• Given instruction: Format every line of the rows below as a numbered list, skipping blank lines and leaving out the pictures.

• Entries provided:
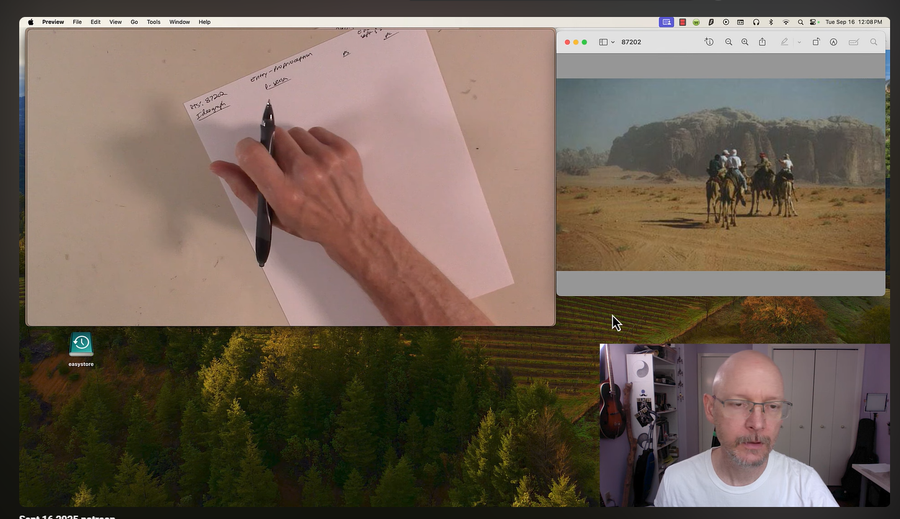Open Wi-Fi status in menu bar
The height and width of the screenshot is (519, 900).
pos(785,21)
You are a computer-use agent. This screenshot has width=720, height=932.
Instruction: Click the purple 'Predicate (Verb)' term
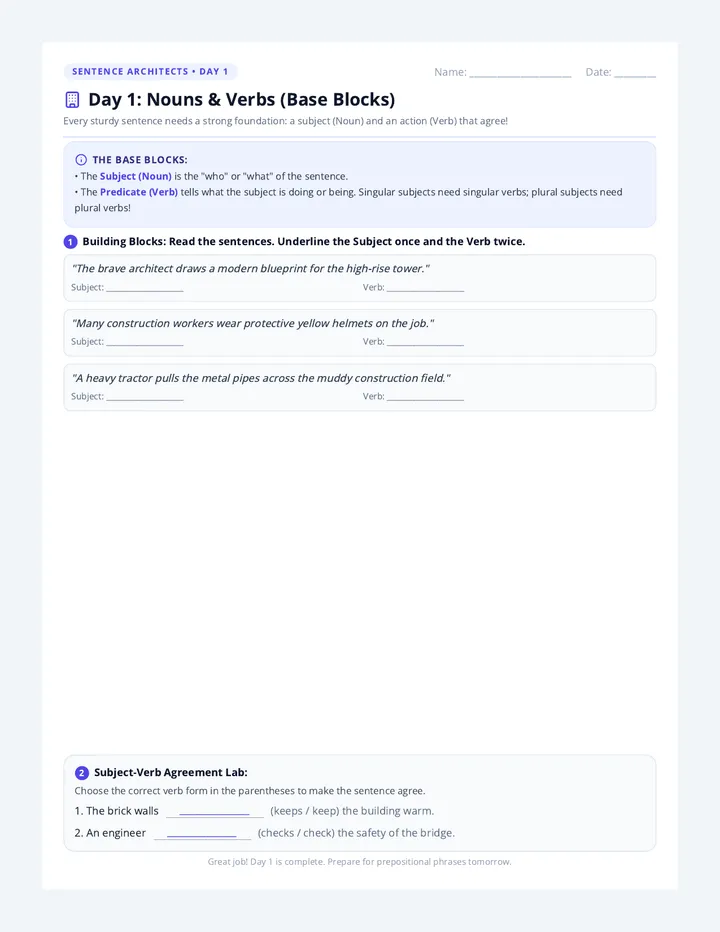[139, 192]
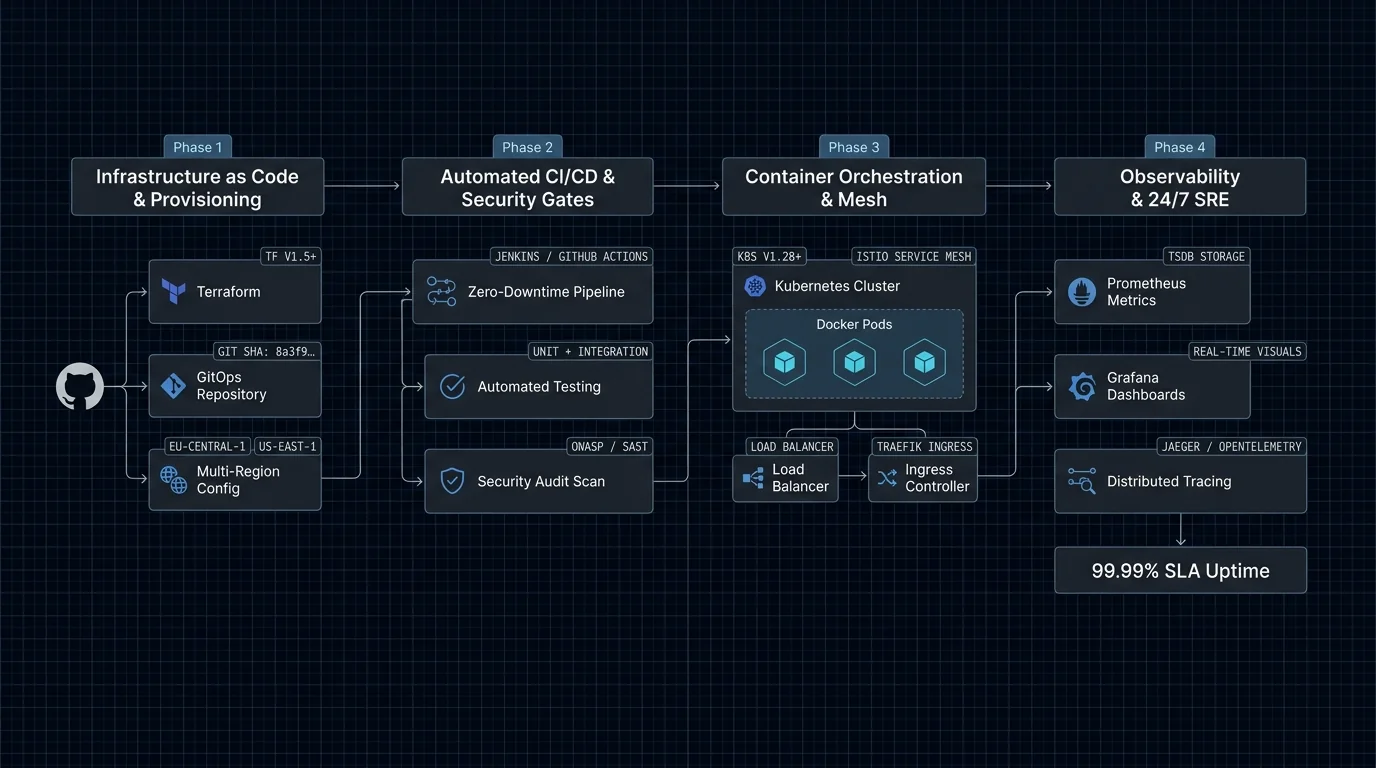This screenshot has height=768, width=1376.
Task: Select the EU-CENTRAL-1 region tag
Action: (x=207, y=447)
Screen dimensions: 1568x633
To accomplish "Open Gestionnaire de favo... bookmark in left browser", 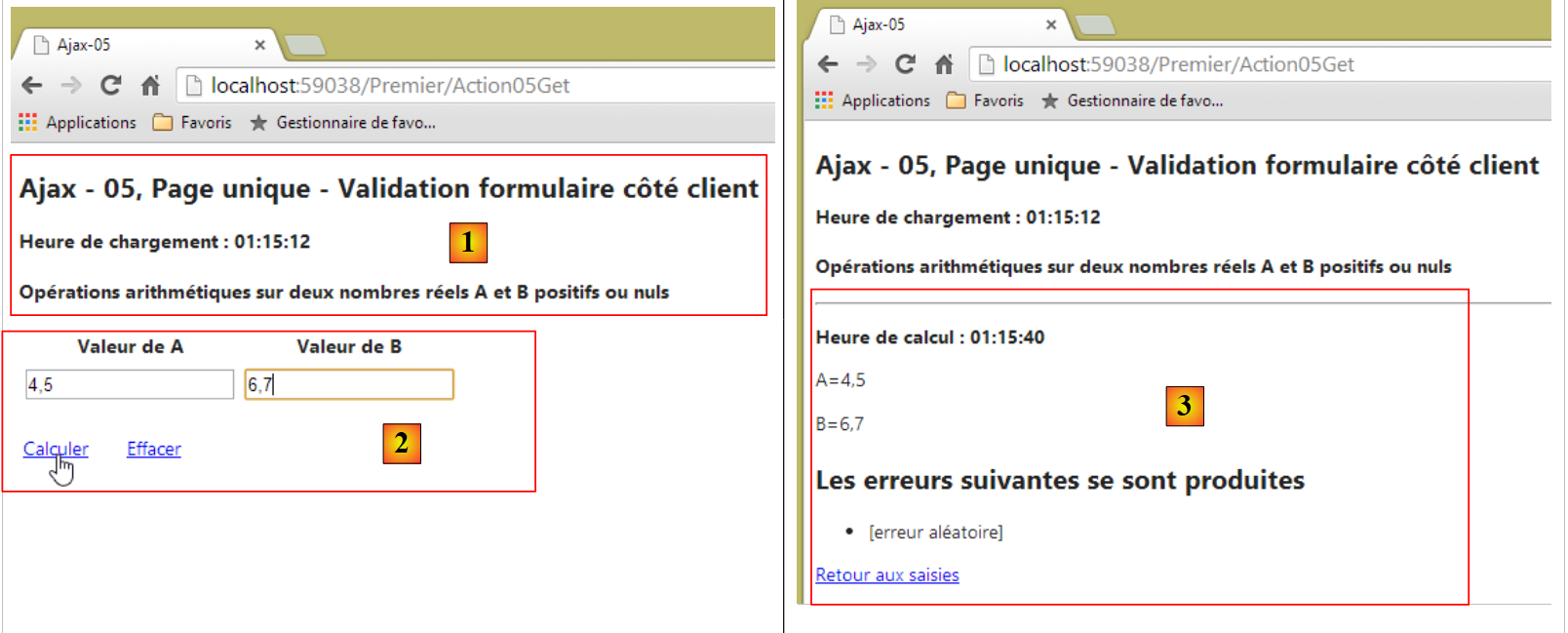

• Answer to the problem:
1. Open Wi-Fi status in menu bar
2. The height and width of the screenshot is (519, 900).
3. pos(785,21)
4. You are a computer-use agent. This screenshot has width=720, height=932.
5. Instruction: Click the purple 'Predicate (Verb)' term
6. [139, 192]
7. This screenshot has height=768, width=1376.
8. Task: Select the EU-CENTRAL-1 region tag
9. Action: (x=207, y=447)
10. Screen dimensions: 1568x633
11. To accomplish "Open Gestionnaire de favo... bookmark in left browser", 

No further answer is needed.